Friday, December 13, 2019

READ IT! - Introduction to Esther 1-3

Introduction to Esther 1-3 

The story of Esther is set during the reign of Xerxes I (or Ahasuerus) in the period of Persian dominance over the world. Xerxes I was the king who battled the 300 Spartans. He also had a really bad temper. Once, as he was preparing to fight the Greeks, a flood came and washed away the bridge he had just built over the river. He had one of his slaves take a whip and strike the river with it hundreds of times as punishment for knocking down his bridge.

This book is the first book to refer to God’s people as “Jews.” This is because God’s people in this book were mainly made up of the people of Judah. Benjamin was also grouped in with Judah. Esther was from the tribe of Benjamin. 

Chapter 1 

Xerxes held a big wild party for all of his nobles. He called for Queen Vashti to come out and strip-dance for him and his several hundred drinking buddies. She refused. His buddies told him that if he didn't punish her then all women in Persia would follow her example and disobey their husbands. They recommended Xerxes get a new queen and Xerxes agreed. 

Chapter 2 

Xerxes needed a new queen, so all the virgin girls of the region were brought to his palace for a beauty contest. Enter Esther. She was a Jew. Her real name was Hadassah. She was raised by her older cousin Mordecai, who was a palace guard. Esther was prepped and pampered for a year and made it to the final round. Xerxes was stunned by her beauty and chose her to be his new queen. Esther kept her nationality a secret.

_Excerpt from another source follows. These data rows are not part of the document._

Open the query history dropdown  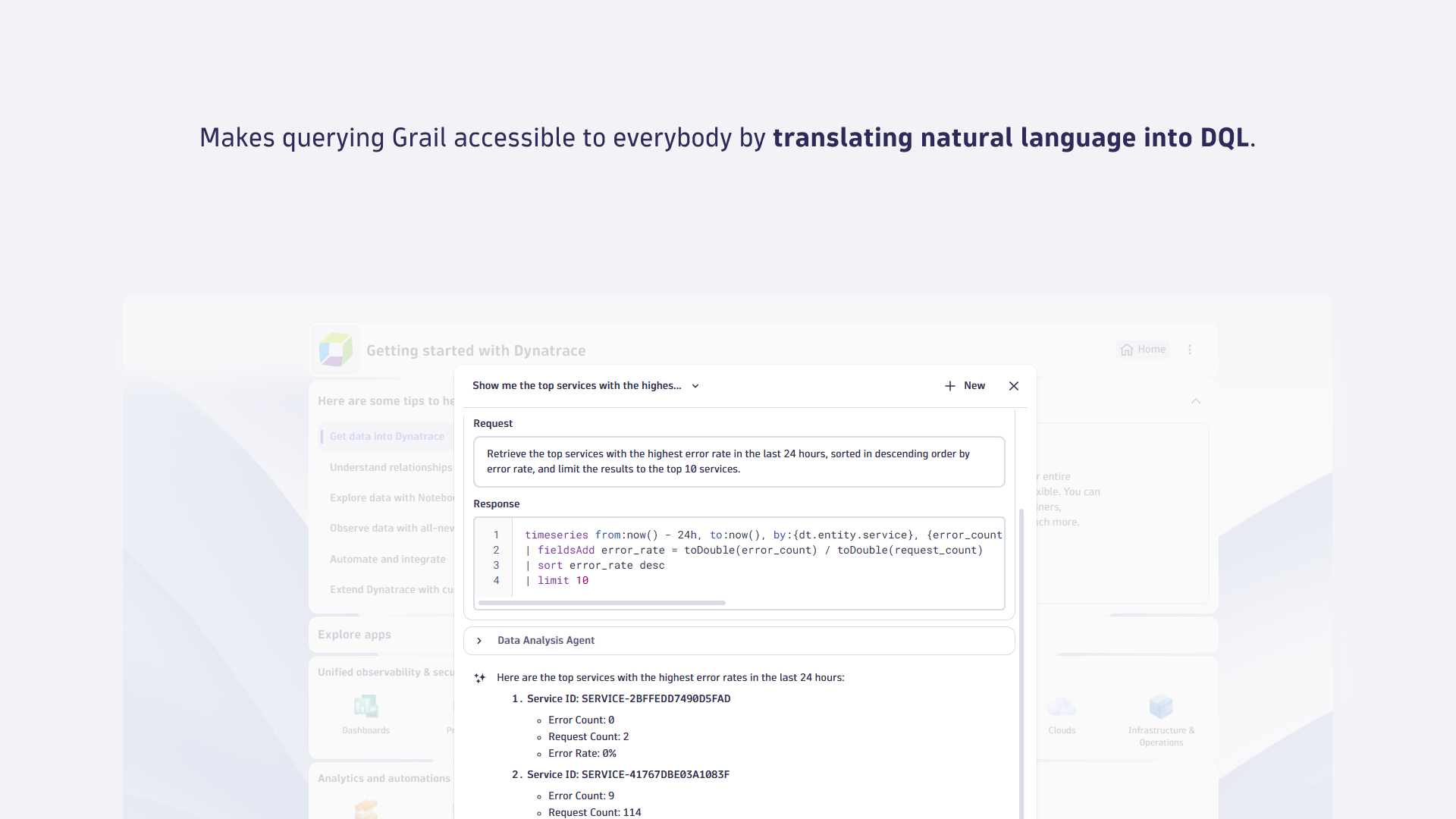(695, 386)
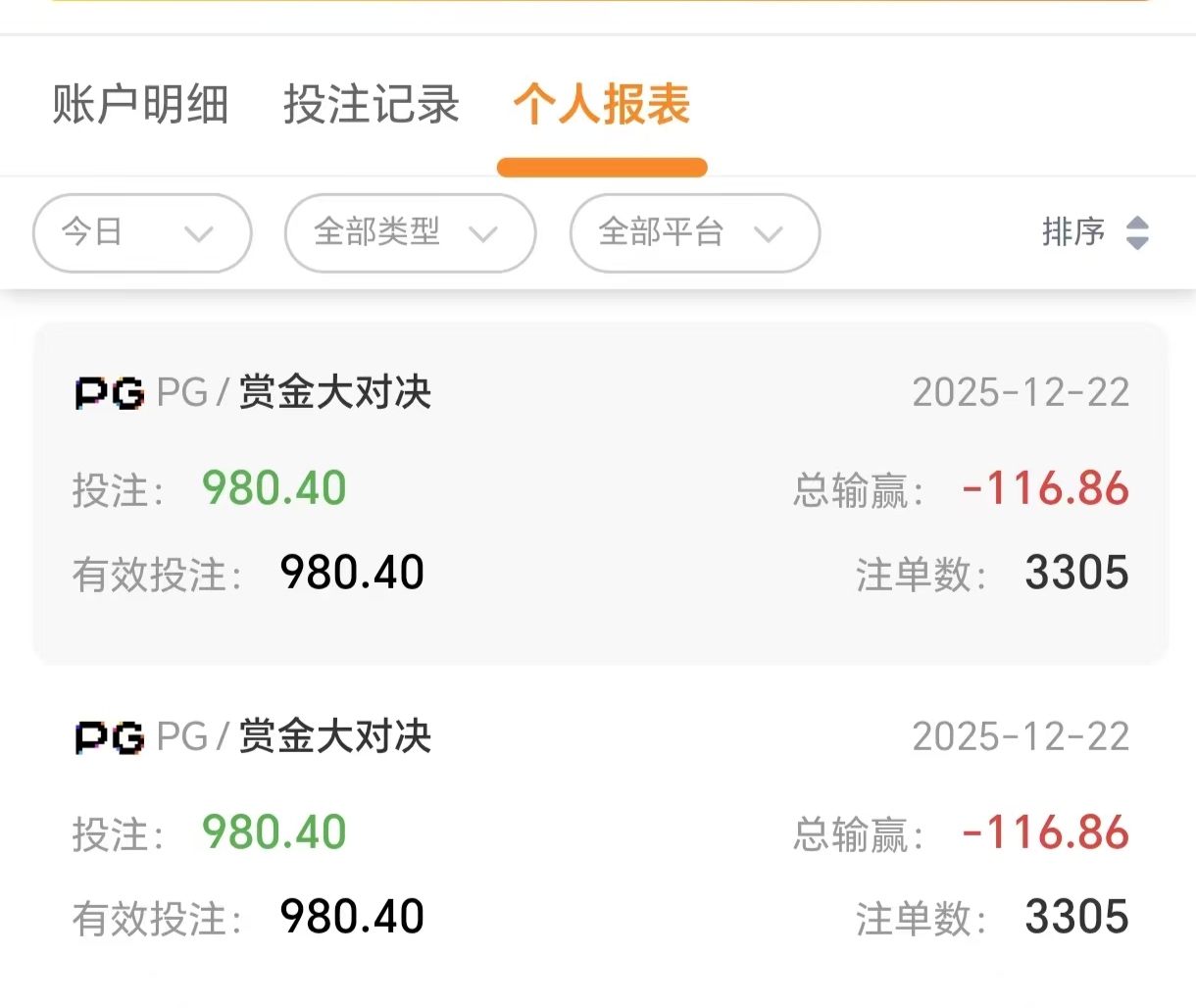
Task: Tap the 排序 sort button
Action: pyautogui.click(x=1074, y=233)
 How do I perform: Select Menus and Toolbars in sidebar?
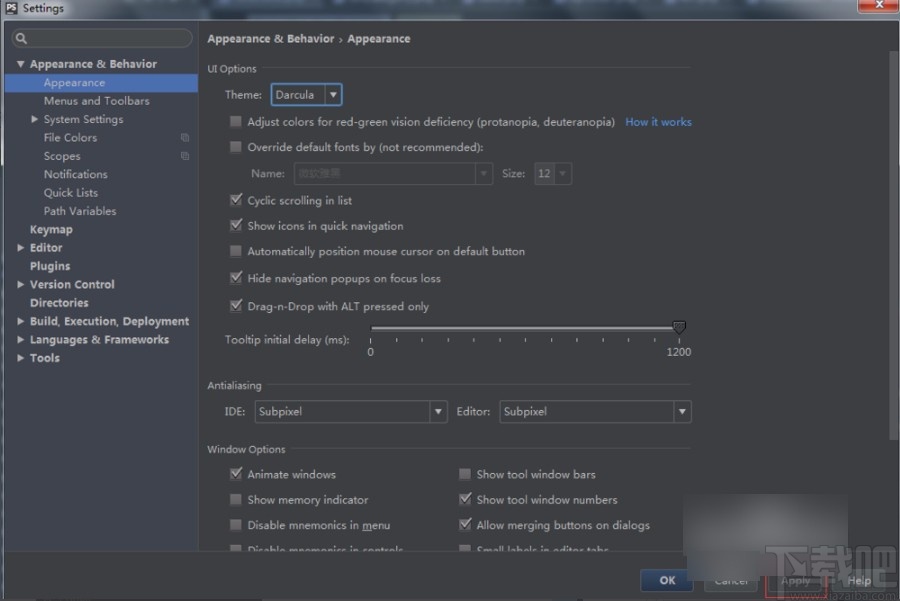click(96, 101)
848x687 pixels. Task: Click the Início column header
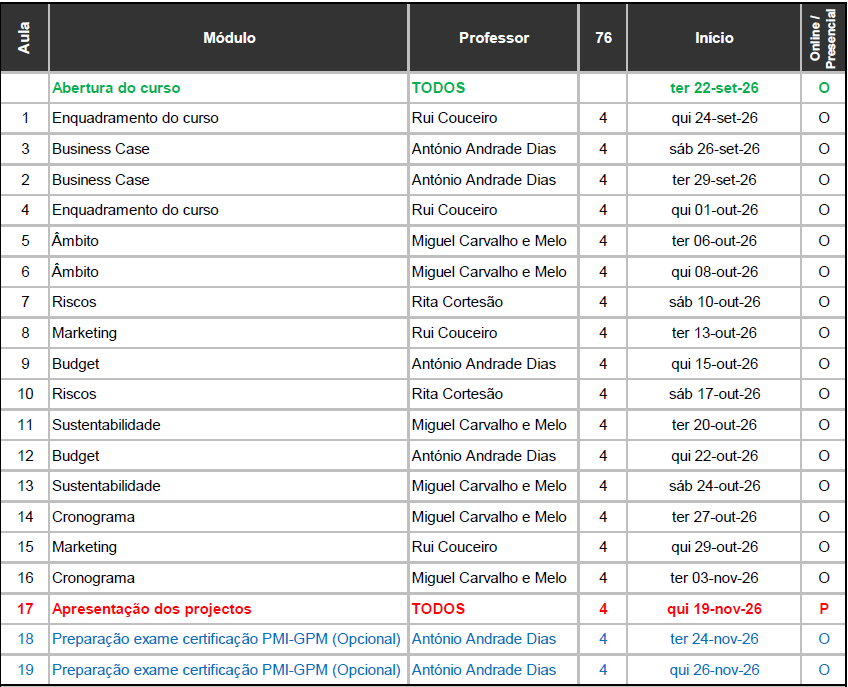[714, 38]
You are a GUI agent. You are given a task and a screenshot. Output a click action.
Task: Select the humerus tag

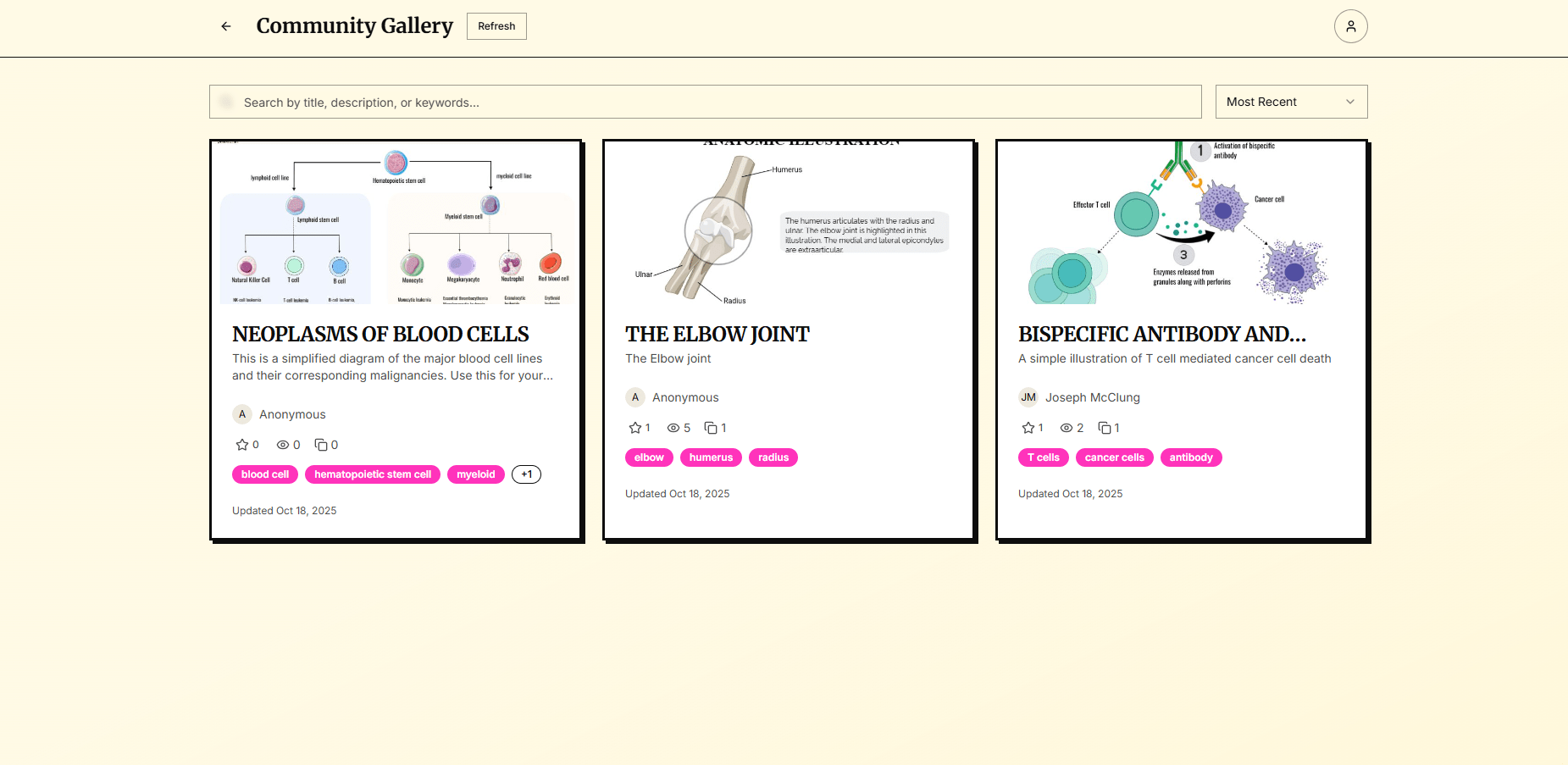tap(711, 457)
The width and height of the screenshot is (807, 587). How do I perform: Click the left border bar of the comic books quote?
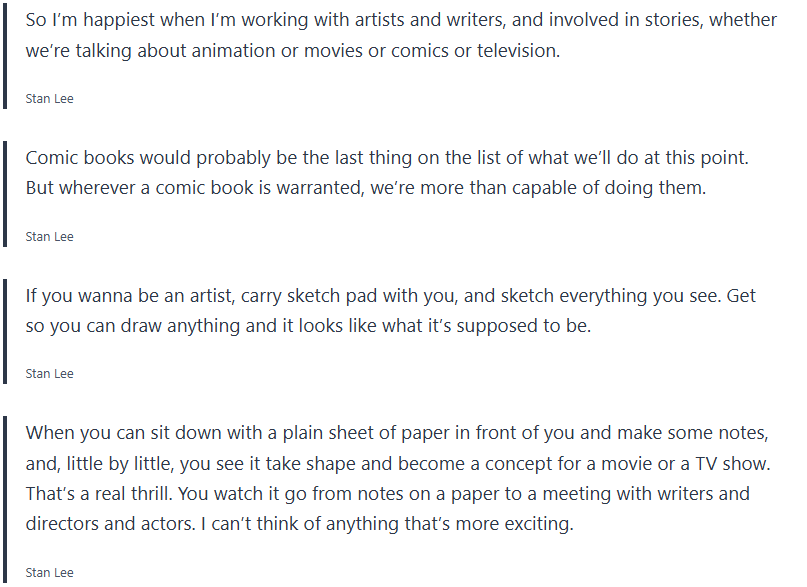5,193
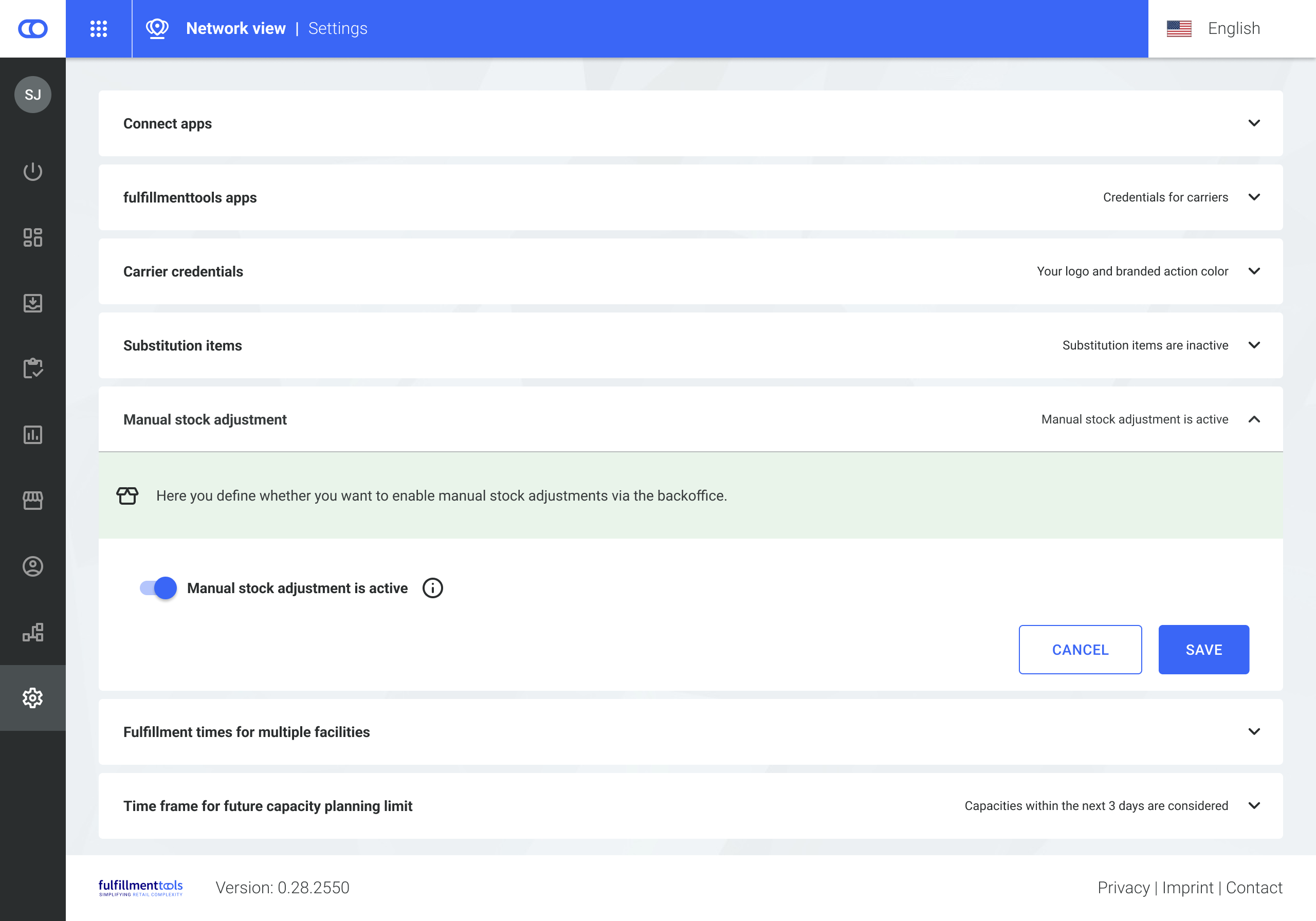Click the SJ user avatar
Viewport: 1316px width, 921px height.
[33, 95]
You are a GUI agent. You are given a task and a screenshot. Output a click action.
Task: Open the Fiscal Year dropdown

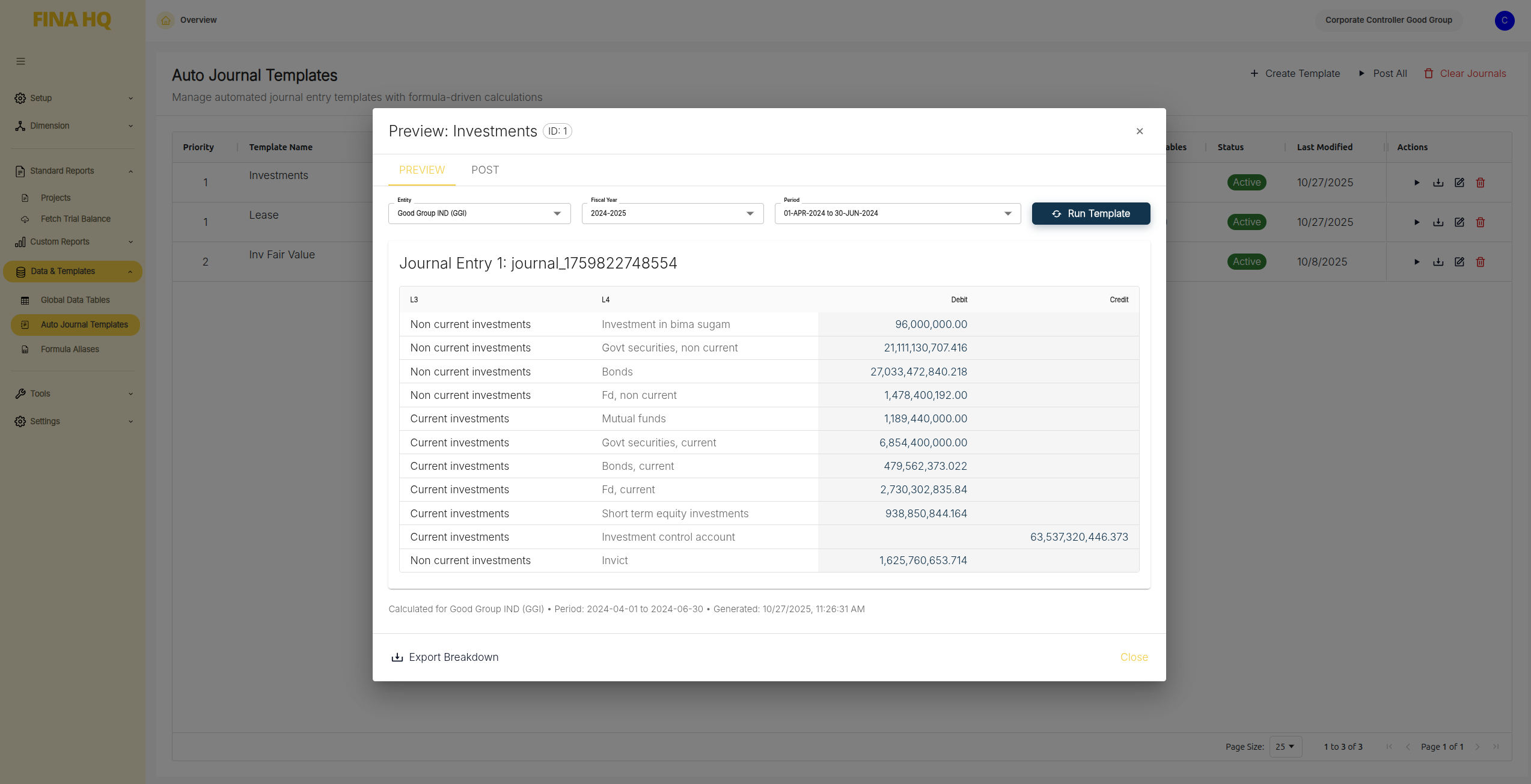672,213
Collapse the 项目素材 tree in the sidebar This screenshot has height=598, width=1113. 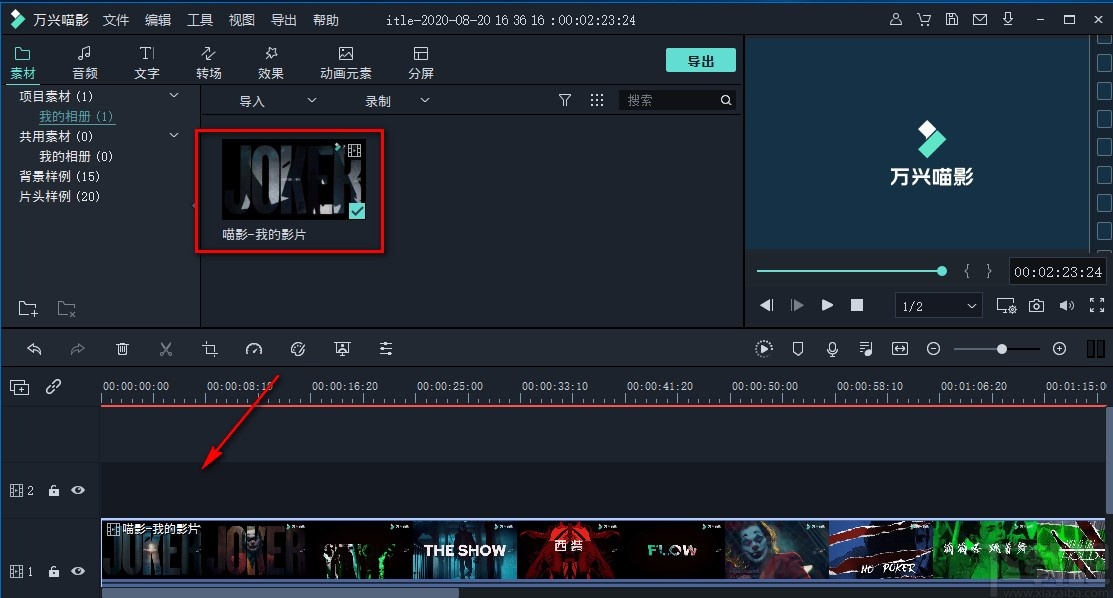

Two men named Teresh and Bigthan tried to assassinate King Xerxes. Mordecai learned of their plot and reported it to Esther, who reported it to the king. The two assassins were then executed, and for the time being Mordecai continued on with his normal palace duties. 

Chapter 3 

The character of Haman is then introduced. He was the King’s second-in-command, and was an Agagite, a descendant of Agag. People bow to Haman as he rides through streets, but Mordecai refuses to bow. Haman holds a grudge against Mordecai and is filled with fury. He brags to his family about his own greatness, but he is depressed when he thinks of Mordecai’s defiance. Haman and his family plot to get revenge on all Jews, not just Mordecai.

Haman petitions Xerxes and tells him about a race of thugs out to assassinate him. Xerxes issues a decree granting the Persians permission to slaughter all the Jews in the area. The edict would go into effect on February 13th. Haman rolls dice to decide the date. And the edict is signed by the king with the irrevocable seal of the Medes and Persians.